During the war, his ship is sunk and he suffers a difficult episode in a lifeboat with a man who turns out to be a lunatic. After rescue, he returns to Stella and the book ends with them living a slightly dubious existence in France, he involved in some fairly shady business deals and she attempting to pursue a career in acting.

==Literary significance and criticism==
The Adventures of Augie March can be seen as a dispelling of the traditional idea of an American hero. He is "the American chasing after self-exploration." He is given a background common of protagonists in inspirational American stories; "he comes from a poor family; he does not know the identity of his father; he refuses to be trapped by fine clothing, social position, or wealth," and he has plenty of "heroic qualities" such as his intelligence, compassion, and clear observation. However, despite these advantages, Augie does not truly live out the life of a hero. He has no commitments of his own, and merely goes along with plans and schemes developed by others. He never truly decides what he wants to do with himself, and "manages a deep enthusiasm just twice in the novel: he falls in love twice...The first experience fails completely; and the second, as the novels ends, is failing." Everyone around Augie finds a greater measure of success than he does because they commit themselves to some pursuit or goal, even if it is not the most noble. Ultimately, though Augie has every chance to succeed in the world, he never does so because he refuses to engage in that world, and instead keeps chasing the vague "better fate" he has convinced himself he deserves. Through this Bellow makes his case that a sharp mind and pure ideals are of no value if they are not coupled with active pursuit and a clear understanding of one's relationship with others.

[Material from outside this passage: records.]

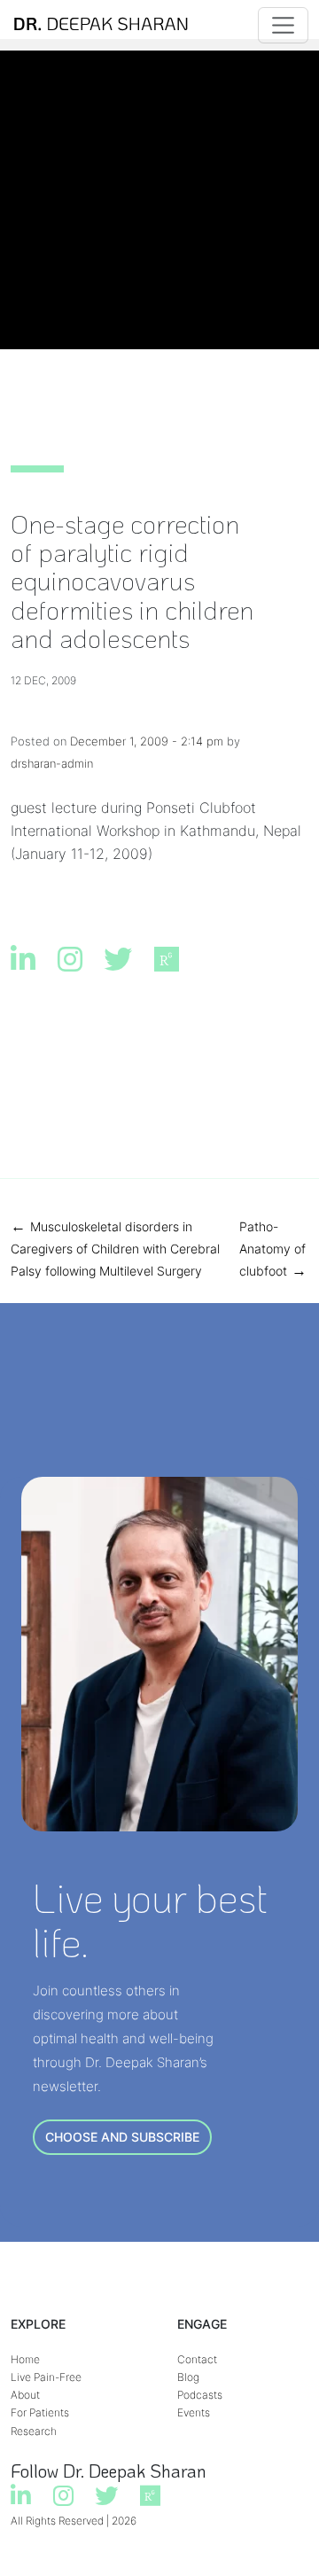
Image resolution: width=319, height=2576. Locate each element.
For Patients (40, 2412)
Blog (188, 2377)
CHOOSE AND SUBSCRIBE (122, 2136)
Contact (197, 2359)
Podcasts (199, 2394)
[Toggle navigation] (283, 25)
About (25, 2394)
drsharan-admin (52, 763)
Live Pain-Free (46, 2377)
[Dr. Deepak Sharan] (101, 25)
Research (34, 2431)
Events (193, 2412)
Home (25, 2359)
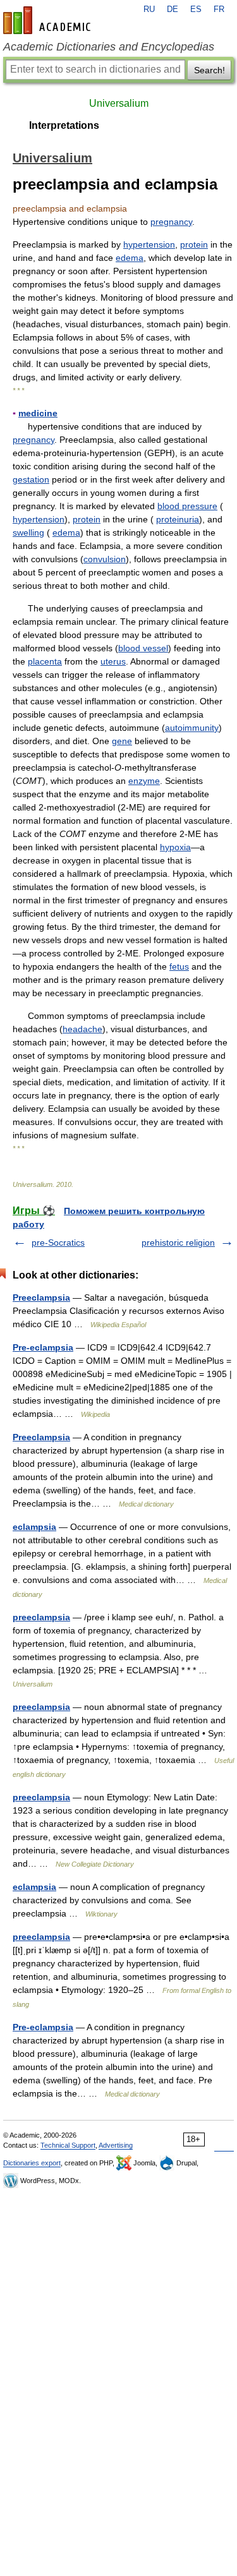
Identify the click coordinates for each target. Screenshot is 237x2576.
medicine (38, 413)
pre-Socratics (58, 1242)
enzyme (144, 781)
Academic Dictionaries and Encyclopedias (108, 46)
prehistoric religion (178, 1242)
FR (219, 9)
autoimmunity (192, 728)
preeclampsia (41, 1617)
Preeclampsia (41, 1297)
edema (129, 258)
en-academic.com (48, 20)
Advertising (116, 2145)
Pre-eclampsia (43, 1347)
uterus (113, 661)
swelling (28, 532)
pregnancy (171, 222)
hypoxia (175, 847)
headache (82, 1029)
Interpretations (64, 125)
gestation (31, 479)
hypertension (149, 244)
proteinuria (177, 519)
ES (196, 9)
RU (149, 9)
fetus (179, 966)
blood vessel (143, 648)
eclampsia (34, 1527)
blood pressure (187, 506)
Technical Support (67, 2145)
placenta (45, 661)
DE (172, 9)
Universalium (119, 103)
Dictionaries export (32, 2163)
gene (122, 741)
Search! (209, 70)
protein (194, 244)
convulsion (104, 559)
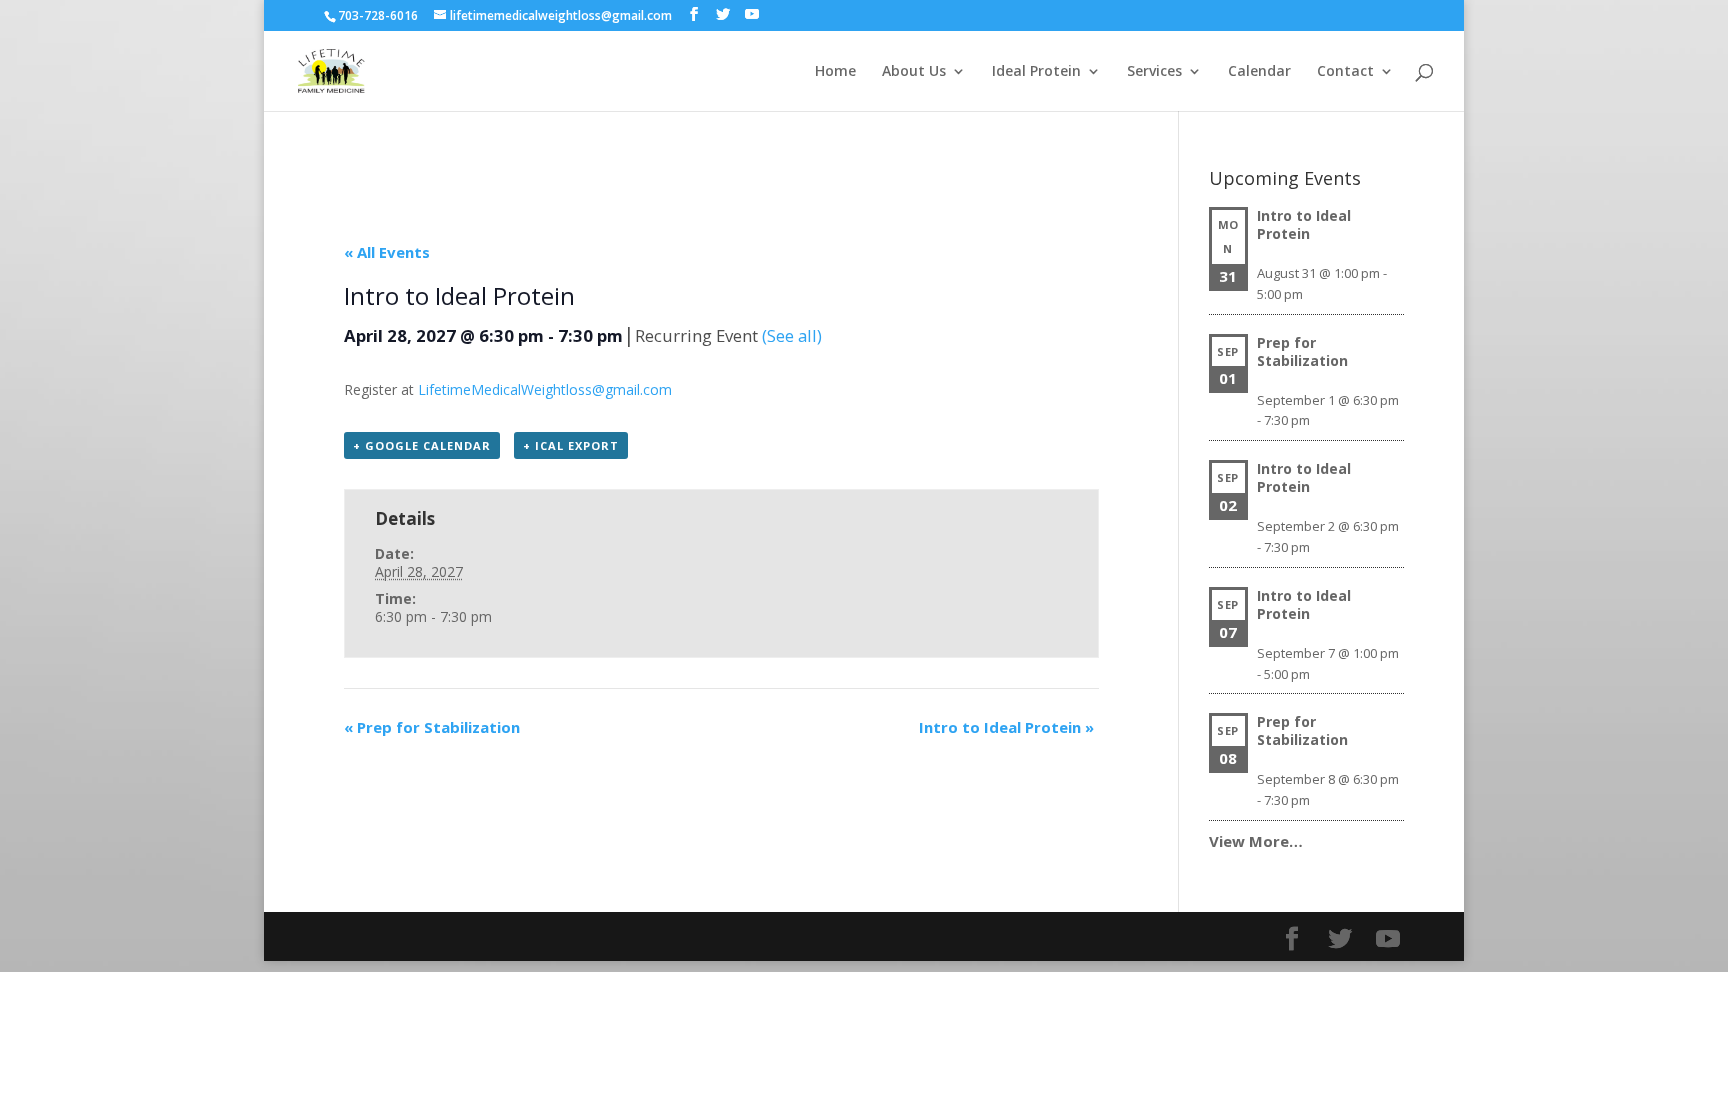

Widely heralded as a classic of American literature, the novel was named one of the 100 best novels in the English language by TIME magazine (best in the history of TIME, 1923 to 2005) and by Modern Library (number 81 of the editorial board's 20th-century hundred).

As a novel "centering on the quest for identity", it has been compared to novels as diverse as The Adventures of Huckleberry Finn, Moby-Dick and The Catcher in the Rye.

==Cultural references==
- The Australian band Augie March take their name from the title of this book. They are known for their descriptive, literary lyrical content.
- Irish singer/songwriter Fionn Regan references this book in his song "Put a Penny in the Slot".
- The surname of the lead character, Syd March, in Brandon Cronenberg's Antiviral (2012), is a reference to this book's lead character.